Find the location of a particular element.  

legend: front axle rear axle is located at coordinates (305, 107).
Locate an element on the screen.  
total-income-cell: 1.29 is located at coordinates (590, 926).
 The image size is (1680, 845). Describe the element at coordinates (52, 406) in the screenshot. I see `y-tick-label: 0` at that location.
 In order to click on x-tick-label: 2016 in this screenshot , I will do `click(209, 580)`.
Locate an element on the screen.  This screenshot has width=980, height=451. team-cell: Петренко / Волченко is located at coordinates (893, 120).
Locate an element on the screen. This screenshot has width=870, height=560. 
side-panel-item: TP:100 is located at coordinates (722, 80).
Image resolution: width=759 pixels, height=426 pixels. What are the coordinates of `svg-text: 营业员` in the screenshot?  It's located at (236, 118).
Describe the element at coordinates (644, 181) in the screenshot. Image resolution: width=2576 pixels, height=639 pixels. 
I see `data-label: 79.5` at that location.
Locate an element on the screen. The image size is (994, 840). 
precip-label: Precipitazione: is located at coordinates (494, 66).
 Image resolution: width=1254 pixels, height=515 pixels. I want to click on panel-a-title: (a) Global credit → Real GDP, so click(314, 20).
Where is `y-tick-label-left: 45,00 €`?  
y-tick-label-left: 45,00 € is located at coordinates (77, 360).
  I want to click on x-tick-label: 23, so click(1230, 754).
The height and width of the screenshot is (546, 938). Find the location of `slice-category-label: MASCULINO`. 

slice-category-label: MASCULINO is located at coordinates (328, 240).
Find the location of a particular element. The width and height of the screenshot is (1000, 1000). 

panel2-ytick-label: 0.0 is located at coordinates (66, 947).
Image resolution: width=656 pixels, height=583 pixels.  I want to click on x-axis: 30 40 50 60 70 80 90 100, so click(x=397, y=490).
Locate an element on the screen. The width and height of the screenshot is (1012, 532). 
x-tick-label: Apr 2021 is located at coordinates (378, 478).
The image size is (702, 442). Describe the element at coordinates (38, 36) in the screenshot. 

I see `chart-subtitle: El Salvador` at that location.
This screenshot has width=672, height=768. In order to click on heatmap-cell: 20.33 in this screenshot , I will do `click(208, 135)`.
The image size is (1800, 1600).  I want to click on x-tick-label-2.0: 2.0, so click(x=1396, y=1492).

.....

## Requirement
Give the rows again, from the one containing "The height and" through the one containing "x-tick-label: Apr 2021", substituting "image" for each "screenshot" and changing nothing else.

## Result
The height and width of the image is (546, 938). Find the location of `slice-category-label: MASCULINO`. 

slice-category-label: MASCULINO is located at coordinates (328, 240).
Find the location of a particular element. The width and height of the image is (1000, 1000). 

panel2-ytick-label: 0.0 is located at coordinates (66, 947).
Image resolution: width=656 pixels, height=583 pixels.  I want to click on x-axis: 30 40 50 60 70 80 90 100, so click(x=397, y=490).
Locate an element on the screen. The width and height of the image is (1012, 532). 
x-tick-label: Apr 2021 is located at coordinates (378, 478).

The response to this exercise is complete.